* Instruções do exercício:
(a) No artigo de opinião sobre as ajudas do Estado às companhias aéreas, o que ofereceu Richard Branson como garantia ao pedir dinheiro ao Governo inglês?
(b) Prossiga o artigo de opinião sobre as ajudas do Estado às companhias aéreas a partir do ponto em que termina.

* Texto extraído:
OPINIÃO
Covid-19 e ajudas do Estado às companhias aéreas.
Oportunidade única para impor condições ambientais
É totalmente insustentável e irresponsável continuarmos a
imaginar que podemos continuar com este modelo de transporte aéreo de
crescimento massificado e sem limites.
António Sérgio
Rosa de Carvalho
2 de Julho de
2020, 7:00
No tumulto das
“negociações” e troca de “mensagens” entre privados e interesse público,
resultantes das condições, impostas à TAP pelo Governo (leia-se Comissão
Europeia), a muitos terão passado despercebidas as atrevidas e provocadoras
insinuações de Michael O’Leary (1) da Ryanair.
Com a mesma
ligeireza, transformando o culto assumido da irresponsabilidade, em arma de
arremesso, tal como já revelado anteriormente na atitude durante a greve,
O’Leary afirmou que o dinheiro da TAP (2) devia
ser distribuído por companhias low cost como a Ryanair,(3)
que têm demonstrado um desprezo absoluto pelos direitos fundamentais dos seus
empregados, uma atitude oportunista e escapista tipo offshore pelo mundo
fiscal, assim como, uma pose militantemente trocista por todas as preocupações
e exigências ambientais.
Assim, O’Leary
considerou todas e quaisquer preocupações à volta do impacto crescente da
pegada de carbono da aviação nas alterações climáticas (4)
como “lixo completo e absoluto” (“complete and utter rubbish”). Além de
confirmar que tenciona utilizar, em plena crise da covid-19 (5) os seus aviões completamente cheios, tipo
transporte de periferia. Isto, perante a realidade da pegada de carbono da
Ryanair que a põe ao nível da lista negra das carvoeiras polacas, levou Andrew
Murphy, o manager da European Federation for Transport and Environment, a
concluir: “When it comes to climate, Ryanair is the new coal.” (6)
Claro que O’Leary
não é o único a tentar jogar neste binómio paradoxal: privatização maximalizada
do lucro/socialização do risco. Outros, como o famoso multimilionário e playboy
“Sir” Richard Branson, 7.ª fortuna do Reino Unido (4.7 mil milhões de libras),
dono da Virgin Atlantic, veio pedir ao Governo inglês 500 milhões de libras,
oferecendo como garantia a sua ilha privada Necker Island (destruída pelo tufão
Irma em 2017). O seu pedido foi recusado.

* Dados brutos:
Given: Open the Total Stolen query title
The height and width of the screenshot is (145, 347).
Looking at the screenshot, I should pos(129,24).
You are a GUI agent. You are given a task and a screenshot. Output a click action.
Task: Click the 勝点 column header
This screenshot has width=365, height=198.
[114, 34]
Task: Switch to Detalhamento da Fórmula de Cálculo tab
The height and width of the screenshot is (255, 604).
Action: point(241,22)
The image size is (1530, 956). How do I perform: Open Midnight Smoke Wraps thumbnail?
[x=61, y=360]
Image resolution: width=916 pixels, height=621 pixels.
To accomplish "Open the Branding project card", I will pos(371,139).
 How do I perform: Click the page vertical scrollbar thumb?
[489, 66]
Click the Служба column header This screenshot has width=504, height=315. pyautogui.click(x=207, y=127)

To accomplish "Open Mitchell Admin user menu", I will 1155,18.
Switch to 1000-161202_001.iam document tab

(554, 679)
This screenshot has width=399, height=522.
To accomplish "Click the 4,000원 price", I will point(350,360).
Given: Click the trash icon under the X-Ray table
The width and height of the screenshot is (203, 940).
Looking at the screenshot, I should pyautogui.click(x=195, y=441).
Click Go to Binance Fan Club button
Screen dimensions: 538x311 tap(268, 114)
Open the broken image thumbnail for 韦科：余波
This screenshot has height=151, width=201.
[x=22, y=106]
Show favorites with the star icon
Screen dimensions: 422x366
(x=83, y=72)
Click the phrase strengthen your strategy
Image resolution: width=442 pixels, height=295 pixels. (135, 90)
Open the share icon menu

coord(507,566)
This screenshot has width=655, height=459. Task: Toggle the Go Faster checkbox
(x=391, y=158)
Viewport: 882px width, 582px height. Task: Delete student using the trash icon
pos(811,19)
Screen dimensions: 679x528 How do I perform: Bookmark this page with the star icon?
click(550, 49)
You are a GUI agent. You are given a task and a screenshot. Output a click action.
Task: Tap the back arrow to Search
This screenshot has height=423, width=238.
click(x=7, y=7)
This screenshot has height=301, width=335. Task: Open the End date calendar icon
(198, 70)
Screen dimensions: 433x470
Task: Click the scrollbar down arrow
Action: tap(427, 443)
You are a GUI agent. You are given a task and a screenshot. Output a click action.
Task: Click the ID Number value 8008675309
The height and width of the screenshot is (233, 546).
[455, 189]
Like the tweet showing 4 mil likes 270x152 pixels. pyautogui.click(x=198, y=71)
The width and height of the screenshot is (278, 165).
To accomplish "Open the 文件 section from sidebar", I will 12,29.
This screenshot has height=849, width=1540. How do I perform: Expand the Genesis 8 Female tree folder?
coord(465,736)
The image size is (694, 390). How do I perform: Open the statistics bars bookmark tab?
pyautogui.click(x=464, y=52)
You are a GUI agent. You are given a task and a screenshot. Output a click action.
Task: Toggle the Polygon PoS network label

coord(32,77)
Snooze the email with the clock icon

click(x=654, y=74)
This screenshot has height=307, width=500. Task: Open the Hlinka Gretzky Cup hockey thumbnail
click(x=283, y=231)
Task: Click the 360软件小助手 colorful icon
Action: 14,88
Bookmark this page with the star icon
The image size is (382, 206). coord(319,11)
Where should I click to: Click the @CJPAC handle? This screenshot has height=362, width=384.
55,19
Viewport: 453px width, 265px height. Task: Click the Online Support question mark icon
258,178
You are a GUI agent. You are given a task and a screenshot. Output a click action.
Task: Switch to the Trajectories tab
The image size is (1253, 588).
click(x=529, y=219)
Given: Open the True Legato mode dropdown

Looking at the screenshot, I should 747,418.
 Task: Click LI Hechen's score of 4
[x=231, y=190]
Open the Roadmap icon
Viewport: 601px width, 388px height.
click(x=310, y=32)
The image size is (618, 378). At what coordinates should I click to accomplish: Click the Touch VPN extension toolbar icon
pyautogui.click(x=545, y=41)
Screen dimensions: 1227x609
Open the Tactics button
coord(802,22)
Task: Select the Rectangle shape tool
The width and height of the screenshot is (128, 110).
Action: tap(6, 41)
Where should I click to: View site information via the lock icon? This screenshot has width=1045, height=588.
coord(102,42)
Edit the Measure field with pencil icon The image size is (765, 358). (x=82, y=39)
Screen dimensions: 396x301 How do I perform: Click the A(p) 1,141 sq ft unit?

* Respostas por tarefa:
(a) A sua ilha privada, Necker Island.

(b)
No meio do
devastador coronavírus, temos casos onde os dois factores que mais têm
contribuído para a alienação das cidades, o low-cost flying e as plataformas de
aluguer a turistas, se encontram. Assim, em Amesterdão, onde a Booking.com se
encontra sediada com 5500 empregados, esta plataforma, também perita em
oportunismo fiscal, veio pedir dinheiro dos contribuintes, enquanto tinha
investido 14 mil milhões de dólares em buybacks das próprias acções.
Enquanto isto, a
Sibéria atinge os 38 graus centigrados (7) e
apresenta um aumento de cinco vezes do número de incêndios permanentes, com a
ameaça directa e incalculável da libertação de gases como o metano, através do
degelo do permafrost.(8)
É totalmente
insustentável e irresponsável continuarmos a imaginar que podemos continuar com
este modelo de transporte aéreo de crescimento massificado e sem limites. As
ajudas estatais devem ser acompanhadas de claras exigências ambientais:
impostos sobre a querosene. Desenvolvimento de combustíveis “verdes” e técnicas
alternativas. Limitação do número de voos. Limitação da expansão de aeroportos.
Taxas sobre utilizadores frequentes. Substituição dos voos domésticos e voos
até 2 horas e meia de duração por bons serviços de transportes ferroviários a
preços compatíveis. Fim de subsídios facilitadores de laxismo da consciência
ambiental.
Ah! Andamos
preocupados com a boa utilização dos fundos disponibilizados pela magnânima e
generosa Merkel, num país devastado também pelas “pandemias” Novo Banco/
Mexia-EDP/PPP Rodoviárias, etc., enfim, um festim de compadrios – corrupção.
Pois chegou a
altura de António Costa e o seu Governo fazerem um pouco de “trabalho de casa”
para dar conteúdo à pedinchice, e pensarem estrategicamente o futuro do
transporte ferroviário (que se encontra na Idade da Pedra) de passageiros no
interior do país e respectivas ligações à Europa. Dando assim uma resposta
esclarecedora às perguntas concretas e ansiedades expressas nos artigos
sucessivos de Carlos Cipriano (9) neste jornal,
que só têm obtido o mais absoluto silêncio.